Silicon based electrode materials for Li-ion battery have attracted great attention due to the high theoretical capacity of 4212 mAh/g (3.75 moles of Li per mole of Si) compared to graphite (1 mol Li per 6 mol C) used in commercial LIBs. Unfortunately, practical applications of silicon as an anode material exhibit the huge volume change (>300%) during the alloying / dealloying process with Li, which would result in the loss of electrical conductivity, dramatic pulverization of silicon, and consequently a rapid capacity fading in the cycling. To alleviate this problem, silicon nanosized or nanostructures materials have been suggested, which can increase the transport of electron and lithium ion and reduce mechanical stress during cycling, resulting in improved electrochemical performance. Among these nanostructures, the combination with carbon is becoming attractive and important material because it improves the electric conductivity and plays a role of a buffer of volume expansion.

In this research, a novel composite electrode material consisting of nanocrystalline silicon and porous graphite has been developed as an anode candidate for LIB. Nanocrystalline silicon was coated onto porous graphite via chemical vapor decomposition of SiH₄ gas and subsequently pitch coating was carried out, which is known for a good method for preventing the natural oxidation of silicon layer and improving capacity.
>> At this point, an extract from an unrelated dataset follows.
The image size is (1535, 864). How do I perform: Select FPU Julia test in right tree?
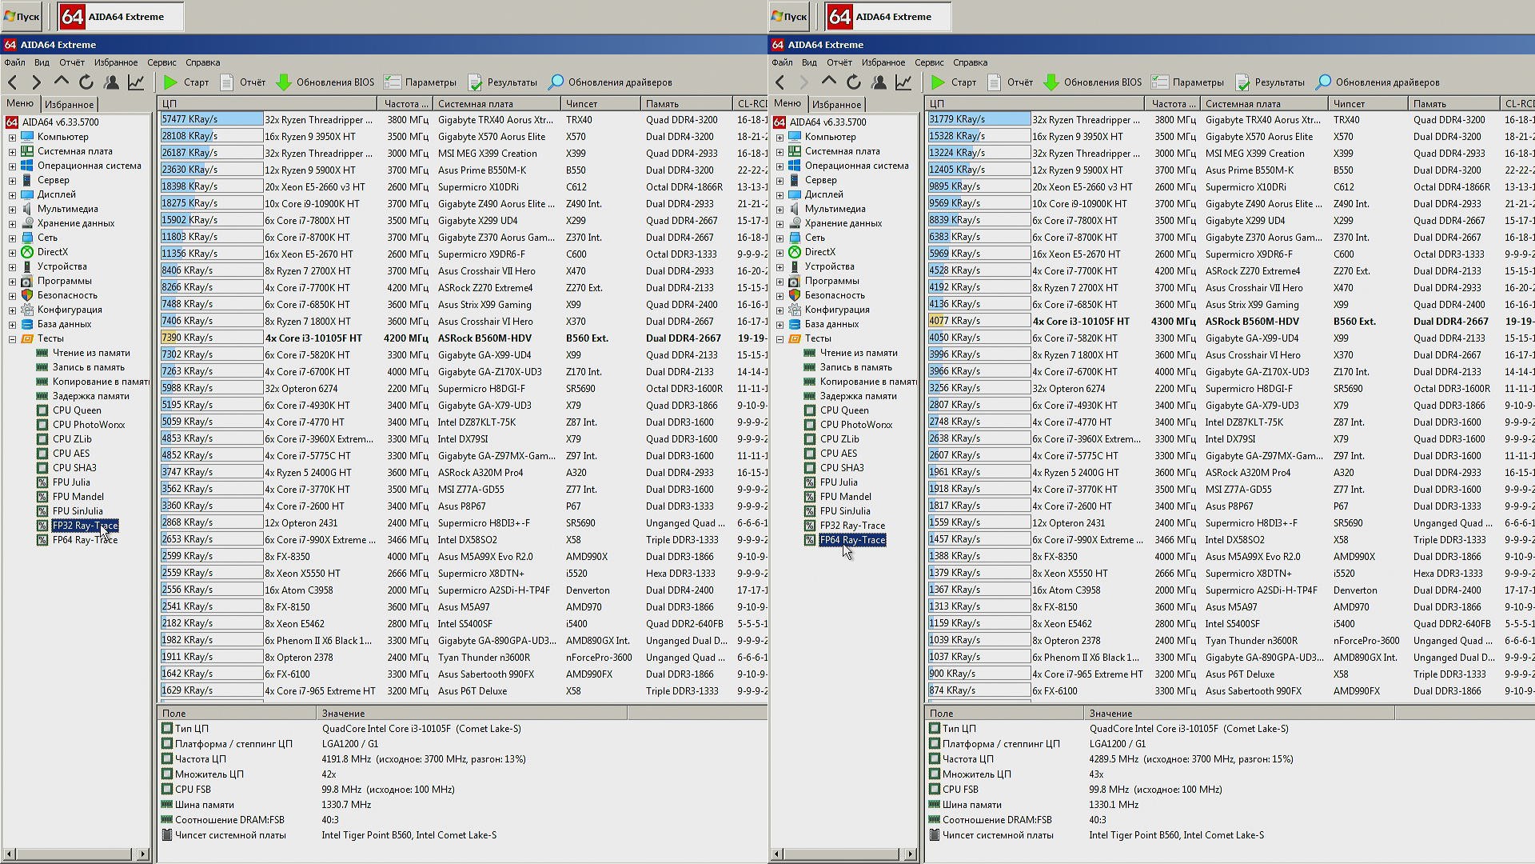coord(838,482)
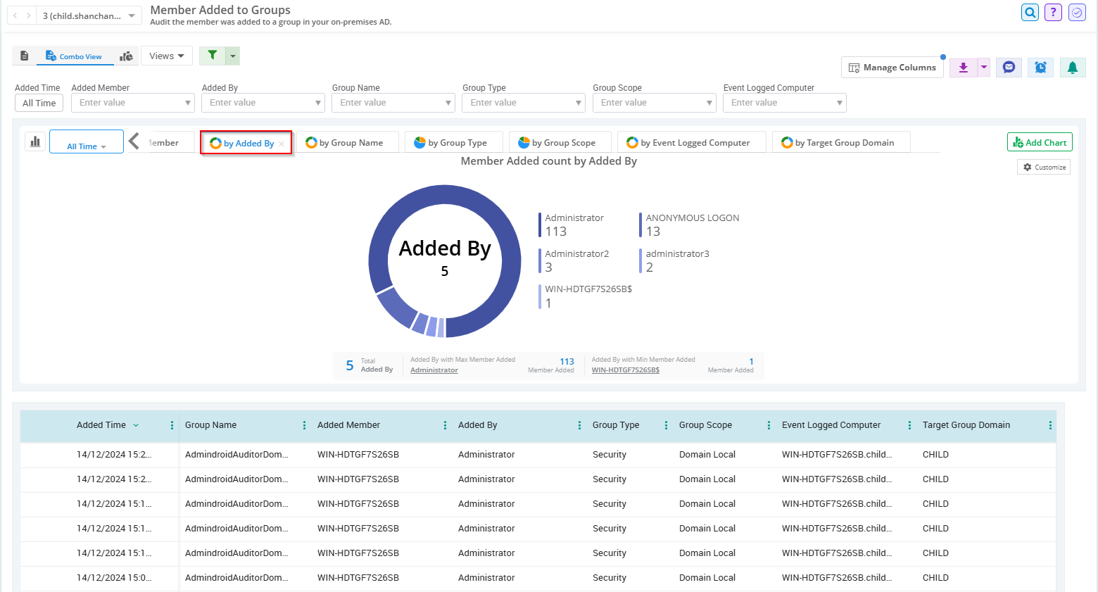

We analyzed electrochemical properties of blended anode with graphite and nanocrystalline silicon­-porous graphite composite material. The capacity retention of the blending anode for nanocrystalline silicon­-porous graphite is 96% after 50 cycles with high coulombic efficiency of 90.1%, which is improved electrochemical performance compared with silicon non-porous graphite composite anode. Especially, the nanocrystalline silicon­-porous graphite composite material has lower expansion of electrode, comparing with silicon non-porous graphite composite material. The expansion of the nanocrystalline silicon­-porous graphite composite electrode is 42% after 1 cycle, while the expansion of the silicon non-porous graphite composite is 62% after 1 cycle. These improvements are attributed to the porous carbon shell, which reduces the cell expansion, prevents rupture of electrical path, stabilize the cycle performance.